In unseren Sexualpädagogischen Gruppenstundenentwürfen (die wir für die Jugendgruppen des CVJM entwickelt haben) haben wir je eine Gruppenstunde für Jungs und eine für Mädchen eingeplant, in denen es darum geht: Meine Identität als Mann/ Frau – Wer bin ich?

In einem Teil der Gruppenstunden geht es um Aussagen in der Bibel zum Mannsein/ Frausein und in einem Teil um Männer/ Frauen aus der Bibel.
Wir haben dabei versucht möglichst unterschiedliche Typen aus zu wählen, um eine große Bandbreite von Männlichkeit/ Frausein aufzuzeigen.

Die Aufgabe ist es, dass unterschiedliche Teams eine biblische Gestalt daraufhin „untersuchen“ was diese Personen gemacht haben und was aus Sicht der Teams daran männlich oder weiblich ist. Dabei soll deutlich werden: Ob Mann oder Frau, Junge oder Mädchen, Gott geht mit jedem einen individuellen Weg. Es ist nicht gut und hilfreich, wenn ich danach schiele was „die anderen“ erleben oder haben.
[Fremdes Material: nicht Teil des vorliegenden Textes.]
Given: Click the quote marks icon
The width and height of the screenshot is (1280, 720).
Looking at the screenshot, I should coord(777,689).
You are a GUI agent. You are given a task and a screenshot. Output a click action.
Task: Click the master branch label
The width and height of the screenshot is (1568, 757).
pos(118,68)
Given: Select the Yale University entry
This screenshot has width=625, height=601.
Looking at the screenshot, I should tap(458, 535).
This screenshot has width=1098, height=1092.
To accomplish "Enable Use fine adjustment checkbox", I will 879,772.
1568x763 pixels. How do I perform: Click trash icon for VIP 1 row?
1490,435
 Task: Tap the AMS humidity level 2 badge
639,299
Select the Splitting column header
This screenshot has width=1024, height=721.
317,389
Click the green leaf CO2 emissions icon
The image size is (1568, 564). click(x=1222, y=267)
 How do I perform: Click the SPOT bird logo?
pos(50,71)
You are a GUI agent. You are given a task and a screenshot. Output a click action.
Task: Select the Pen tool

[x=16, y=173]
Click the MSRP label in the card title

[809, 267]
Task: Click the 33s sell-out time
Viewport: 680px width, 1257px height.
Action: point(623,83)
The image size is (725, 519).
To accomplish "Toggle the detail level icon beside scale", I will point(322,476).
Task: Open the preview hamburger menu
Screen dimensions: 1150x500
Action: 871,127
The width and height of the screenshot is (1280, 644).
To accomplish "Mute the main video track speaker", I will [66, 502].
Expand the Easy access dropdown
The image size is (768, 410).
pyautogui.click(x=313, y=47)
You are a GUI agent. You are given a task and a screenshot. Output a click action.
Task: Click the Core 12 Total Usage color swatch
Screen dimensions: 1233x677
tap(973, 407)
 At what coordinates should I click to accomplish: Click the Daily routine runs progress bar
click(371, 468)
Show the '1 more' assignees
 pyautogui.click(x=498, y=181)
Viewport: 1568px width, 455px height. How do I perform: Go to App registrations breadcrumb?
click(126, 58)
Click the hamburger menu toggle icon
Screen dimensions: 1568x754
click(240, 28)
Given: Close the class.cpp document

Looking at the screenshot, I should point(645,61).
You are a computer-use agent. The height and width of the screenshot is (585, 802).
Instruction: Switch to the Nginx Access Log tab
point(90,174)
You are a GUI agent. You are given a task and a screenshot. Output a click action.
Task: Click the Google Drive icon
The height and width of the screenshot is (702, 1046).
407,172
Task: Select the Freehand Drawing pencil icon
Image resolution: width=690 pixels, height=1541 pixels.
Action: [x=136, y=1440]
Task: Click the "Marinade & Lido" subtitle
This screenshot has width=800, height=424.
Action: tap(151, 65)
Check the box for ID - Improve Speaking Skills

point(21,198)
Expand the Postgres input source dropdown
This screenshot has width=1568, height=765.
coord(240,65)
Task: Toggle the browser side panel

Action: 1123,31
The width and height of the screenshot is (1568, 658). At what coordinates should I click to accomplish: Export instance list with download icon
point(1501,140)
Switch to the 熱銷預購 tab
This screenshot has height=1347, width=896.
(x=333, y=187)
Es kommt auf mich und meine Gottesbeziehung an.
Danach sollen die einzelnen Gruppenteilnehmer überlegen, welche der Eigenschaften entdecke ich bei mir und welche finde ich gut und will ich verstärken?

These 5: Jungs glauben anders – Mädchen auch

Im CVJM haben wir seit einigen Jahren eine Männergebetsgruppe. Männer treffen sich mehrmals im Jahr um einen Abend lang Gott gemeinsam zu loben, für unterschiedliche Dinge einzustehen und Fürbitte zu tun. Die Art und weise, wie wir Männer in dieser Gruppe beten ist teilweise sehr unterschiedlich zum dem wie die gleichen Männer beten, wenn Frauen anwesend sind. Es ist gar nicht einfach das an einem Beispiel zu verdeutlichen.
Wenn wir das Vater unser gemeinsam beten, dann ist das kraftvoll (nicht im Sinne von besser oder vollmächtiger – einfach kraftvoll) und laut.
Wenn wir Lobpreis machen, dass sind das viele Lieder der Kraft und Macht, der Majestät und Herrschaft Gottes.

Warum ist das so?

Vielleicht weil die Männer sich gegenseitig anspornen und herausfordern? Weil Männer mehr auf diese Eigenschaften Kraft und Macht und Herrschaft stehen?

In einer Gruppe von Männern verstärkt sich das Gemeinschaftsgefühl auf einer anderen Ebene (nicht wertend – nur ausdrückend: anders), gegenüber einer gemischten Gruppe.

Ich glaube, dass wir Männer uns anders verhalten, wenn Frauen da sind.
Zum einen nehmen wir eher Rücksicht, zum anderen wollen wir auch bei den Frauen punkten. Das meiste davon geschieht gar nicht bewußt. Wenn wir unter uns sind, dann sind wir ungehemmter, offener in dem was und wie wir reden. Das erlebe ich schon, wenn ich bei einer Veranstaltung mit fünf anderen Männern am selben Sechsertisch sitze.